• TEXT BLOCK:
_____

Slovenian chess grandmaster (1885–1962)

Milan Vidmar (/sl/; 22 June 1885 – 9 October 1962) was a Yugoslav-Slovenian electrical engineer, chess player, chess theorist, and writer. He was among the top dozen chess players in the world from 1910 to 1930 and in 1950, was among the inaugural recipients of the title International Grandmaster from FIDE. Vidmar was a specialist in power transformers and transmission of electric current.

==Early life, family, and education==
He was born in a middle-class family in Ljubljana, Austria-Hungary (now in Slovenia). He began to study mechanical engineering in 1902, and he graduated in 1907 from the University of Vienna. He got his doctor's degree in 1911 from the Technical faculty in Vienna. The study of electrical engineering at the Technical faculty did not begin until 1904, so Vidmar had to take special examinations in the field basics.

Between 1912 and 1913 he worked at the famous Ganz Works in Budapest as the assistant of Ottó Titusz Bláthy, one of the inventors and foremost experts on transformers which in turn became Vidmar's specialisation too.

_____

• WHAT YOU NEED TO DO:
1/ Can you rewrite the stretch of the Milan Vidmar text from "Slovenian chess grandmaster" through "of electric current.", swapping "Yugoslav-Slovenian" for "Slovene"?
2/ Answer these about the Milan Vidmar text:
(a) In what year did Vidmar graduate from the University of Vienna?
(b) Where did he work between 1912 and 1913?
(c) Which body awarded him the title International Grandmaster in 1950?

Dataset entries:
_____

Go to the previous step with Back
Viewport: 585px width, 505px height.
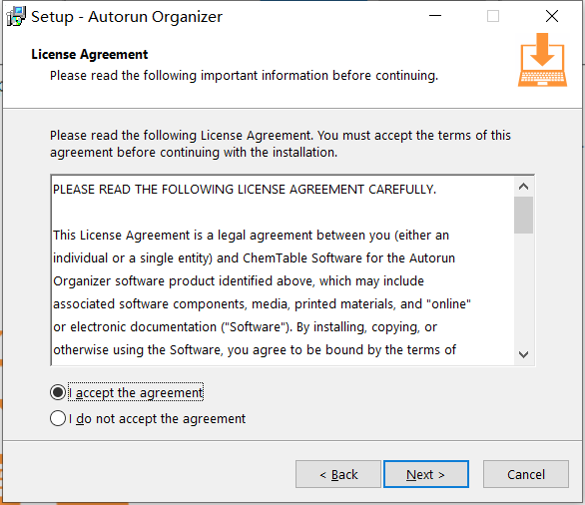point(338,474)
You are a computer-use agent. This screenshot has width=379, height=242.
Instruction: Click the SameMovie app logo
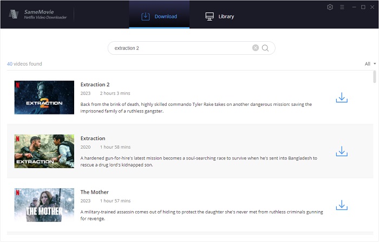pyautogui.click(x=15, y=14)
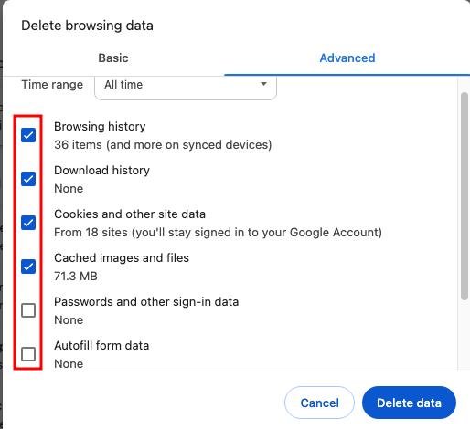
Task: Click the Autofill form data label
Action: 101,345
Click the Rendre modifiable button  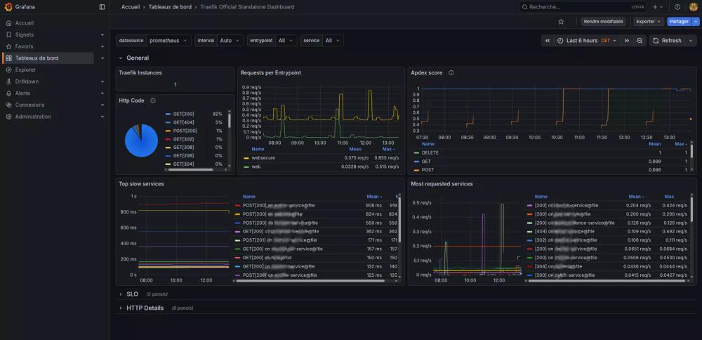(x=603, y=22)
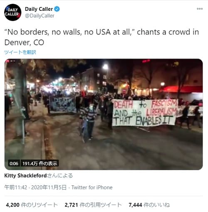Click the 191.4万 view count badge
The width and height of the screenshot is (208, 212).
tap(40, 163)
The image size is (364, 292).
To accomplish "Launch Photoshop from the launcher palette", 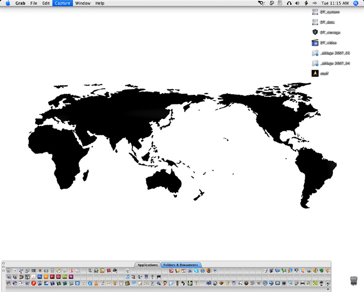I will (40, 276).
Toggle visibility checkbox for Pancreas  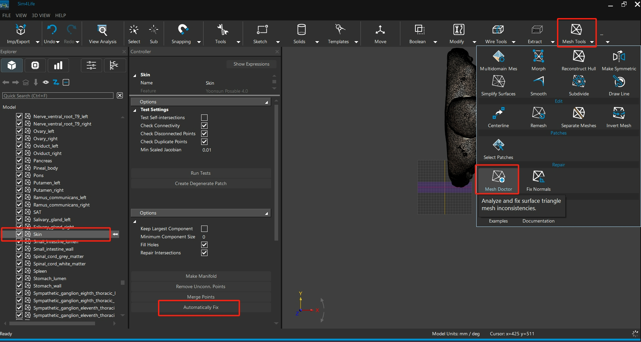pyautogui.click(x=19, y=161)
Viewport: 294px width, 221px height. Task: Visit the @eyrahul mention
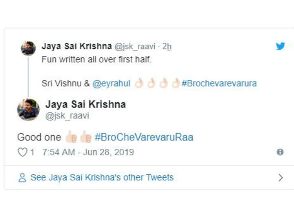(111, 83)
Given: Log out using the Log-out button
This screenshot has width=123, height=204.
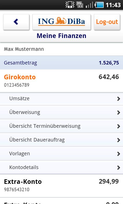Looking at the screenshot, I should (107, 22).
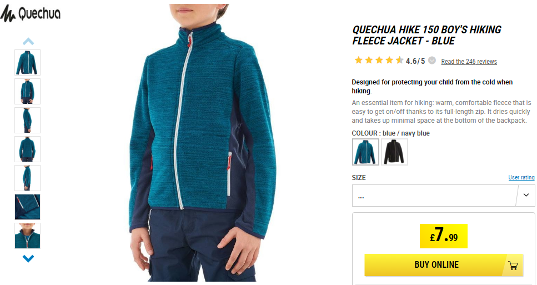Select the pocket zip close-up thumbnail

27,207
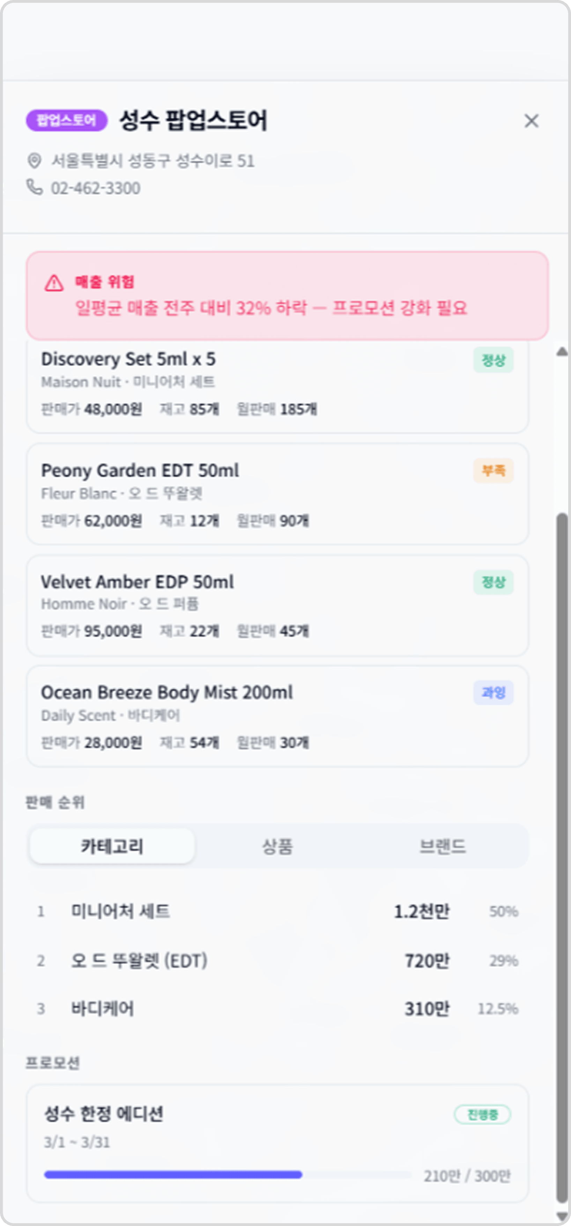Click the 부족 status badge on Peony Garden
The image size is (571, 1226).
(493, 471)
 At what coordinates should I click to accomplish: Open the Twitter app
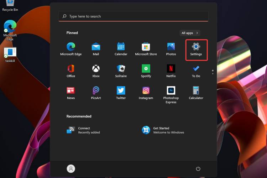(x=121, y=92)
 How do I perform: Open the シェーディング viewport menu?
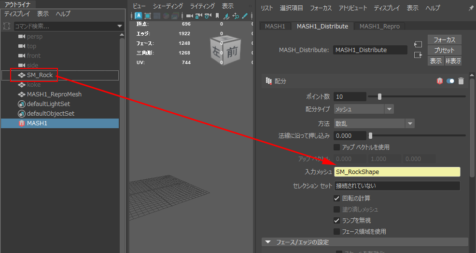click(x=168, y=6)
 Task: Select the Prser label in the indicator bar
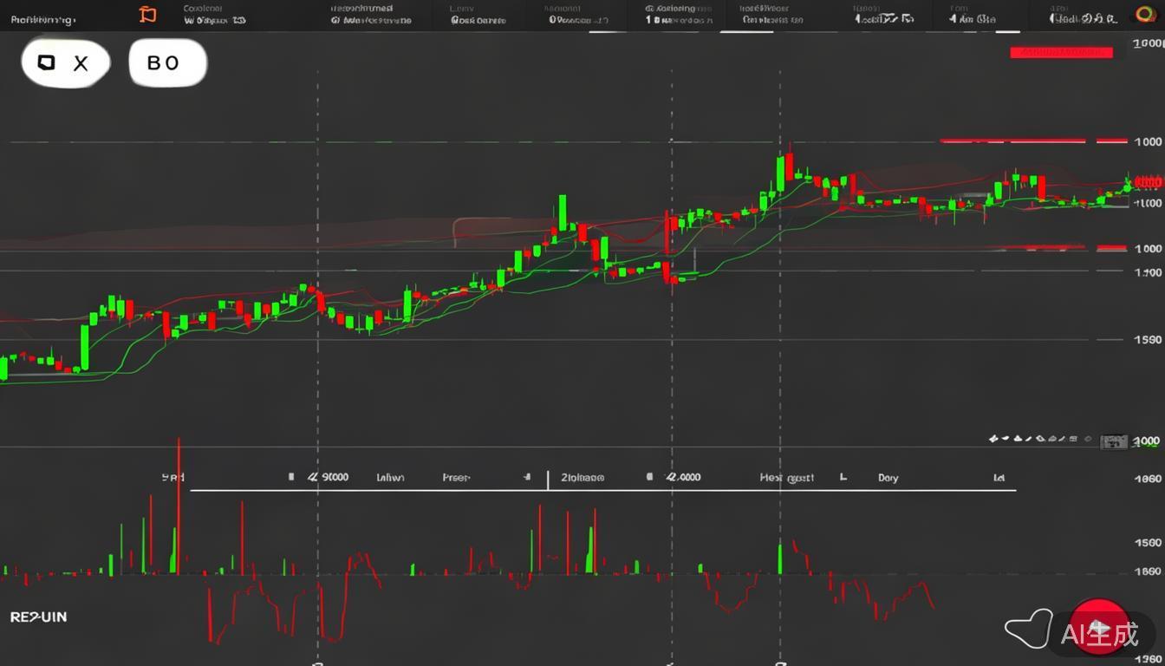pyautogui.click(x=456, y=478)
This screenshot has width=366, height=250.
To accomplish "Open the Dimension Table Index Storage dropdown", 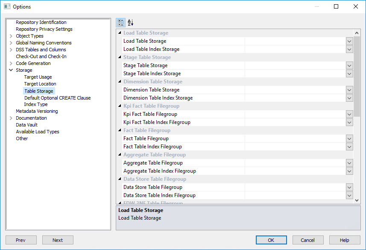I will tap(349, 98).
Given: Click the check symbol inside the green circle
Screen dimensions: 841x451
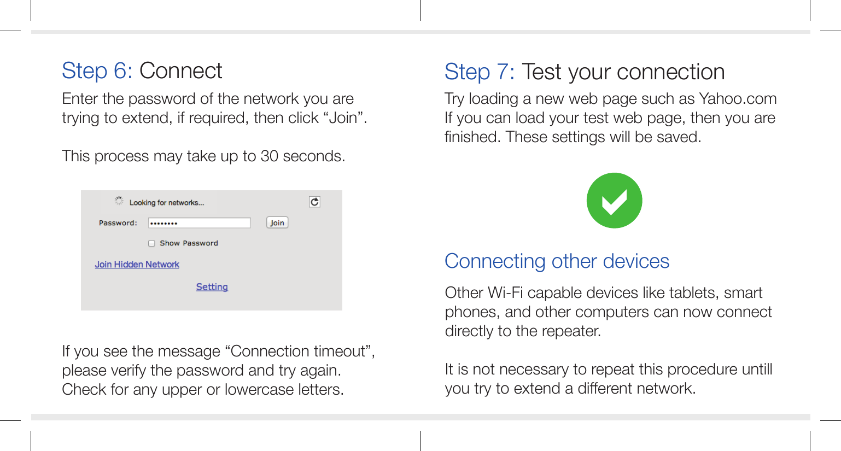Looking at the screenshot, I should click(614, 200).
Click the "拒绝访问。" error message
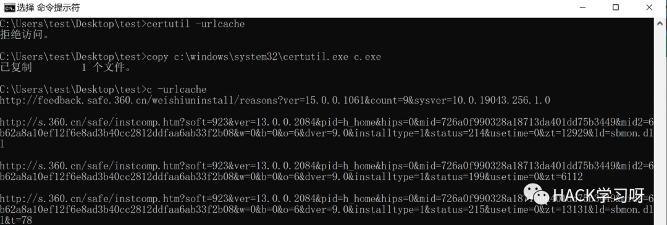Image resolution: width=667 pixels, height=225 pixels. (25, 35)
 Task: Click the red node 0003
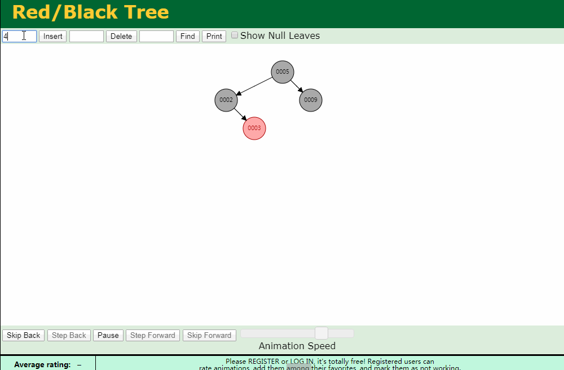(x=254, y=128)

_____

• ANSWERS TO THE TASKS:
1/
Slovenian chess grandmaster (1885–1962)

Milan Vidmar (/sl/; 22 June 1885 – 9 October 1962) was a Slovene electrical engineer, chess player, chess theorist, and writer. He was among the top dozen chess players in the world from 1910 to 1930 and in 1950, was among the inaugural recipients of the title International Grandmaster from FIDE. Vidmar was a specialist in power transformers and transmission of electric current.

2/
(a) 1907
(b) At the Ganz Works in Budapest
(c) FIDE